When the user logs on to a
computer, the profile is retrieved from the network share and copied
onto the local computer. If the user makes any changes, these changes
are copied up to the roaming profile on the network share. If a user
then moves to a different computer and logs on, the profile is copied
down to the different computer.
Roaming profiles can be implemented only in a domain. The two steps used to create a roaming profile are as follows:
1. Create a share on a server.
This share needs to be accessible to users using the UNC path (\\ServerName\ShareName).
If more than one user will use this share, the Authenticated Users
group should be granted Full Control. It's not necessary to create the
folder for each user because this can be created automatically.
2. Modify the domain user account.
The Profile tab of the user
account Properties page includes a Profile Path text box. The UNC path
to the share is added here and appended with the %UserName% variable, giving a full path of \\ServerName\ShareName\%UserName%.
When the user logs on, a folder will be created within the share with
the appropriate permissions for the user to access the folder.

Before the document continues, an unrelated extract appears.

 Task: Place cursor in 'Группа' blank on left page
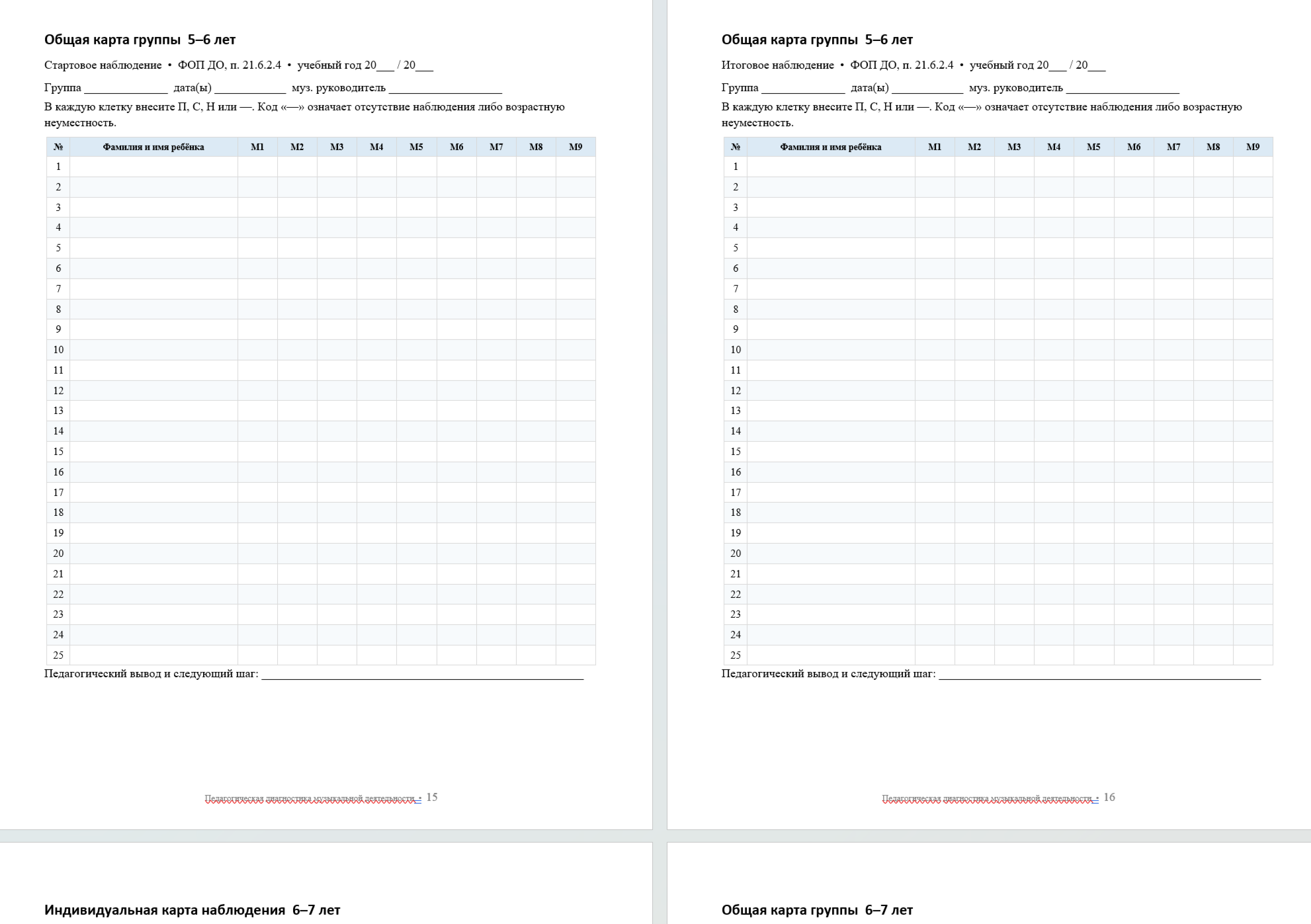(x=126, y=89)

Start the domain controller and log on. Create a shared folder to store the user profiles with the following steps: Start Windows Explorer by clicking Start => Computer. Double-click the C: drive. Right-click the main Windows pane and click New => Folder. Name the folder Profiles or another name that matches your company's needs. Select Share from the Windows Explorer toolbar. Type Authenticated Users
in the text box, and click Add. (You can also click Find And Search and
use the Active Directory search tool to locate any group.) Change
Reader to Contributor.
Launch Active Directory Users and Computers by clicking Start => Administrative Tools => Active Directory Users And Computers. Locate a user account. Right-click the user account and click Properties. Select
the Profile tab. Enter the UNC path to the share in the Profile Path
text box, as shown in the following graphic. For my test bed, I created
the Profiles share on DC1, so the full path is \\DC1\Profiles\%UserName%. Click OK.
|
If you look in the Profiles
folder now, you won't see anything. However, the next time the user
logs on, a folder will be created for the user in the UNC path. Figure 9.16 shows an example of what this looks like for a user. Notice that since the %UserName% variable was used, the folder was created using the user name. The V2
indicates to the operating system that this roaming profile is using
the newer format of profiles that was implemented with Windows Vista.
The operating system
also configures the NTFS permissions for the folder. The user and the
system both have full control of the folder, but no other users are
granted any access to the data in the folder.